» What to work on
Express the records between the lines holding "Click the gray scrollbar thumb in list" and "Select the Thread", inclusive, as a two-column CSV with the columns request and answer and one row for each record. Place each value in a single quoted field, with line breaks converted to spaces.

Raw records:

--- Start ---

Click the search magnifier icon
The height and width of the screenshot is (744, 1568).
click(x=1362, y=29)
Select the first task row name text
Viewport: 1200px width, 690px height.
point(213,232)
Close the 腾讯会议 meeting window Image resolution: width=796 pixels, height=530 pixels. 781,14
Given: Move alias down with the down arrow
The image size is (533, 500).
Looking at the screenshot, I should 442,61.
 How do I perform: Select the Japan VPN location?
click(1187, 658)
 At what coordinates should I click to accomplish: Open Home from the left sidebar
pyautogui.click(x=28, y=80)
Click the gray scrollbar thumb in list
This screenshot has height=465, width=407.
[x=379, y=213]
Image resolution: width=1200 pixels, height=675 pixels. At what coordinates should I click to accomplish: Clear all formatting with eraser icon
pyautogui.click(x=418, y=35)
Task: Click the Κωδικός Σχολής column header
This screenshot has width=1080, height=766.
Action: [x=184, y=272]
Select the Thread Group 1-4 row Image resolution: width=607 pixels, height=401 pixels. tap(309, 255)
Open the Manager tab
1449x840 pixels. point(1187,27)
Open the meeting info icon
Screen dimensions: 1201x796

--- End ---

» Solution
request,answer
"Click the gray scrollbar thumb in list This screenshot has height=465, width=407.","[x=379, y=213]"
"Image resolution: width=1200 pixels, height=675 pixels. At what coordinates should I click to accomplish: Clear all formatting with eraser icon","pyautogui.click(x=418, y=35)"
"Task: Click the Κωδικός Σχολής column header This screenshot has width=1080, height=766.","Action: [x=184, y=272]"
"Select the Thread Group 1-4 row Image resolution: width=607 pixels, height=401 pixels.","tap(309, 255)"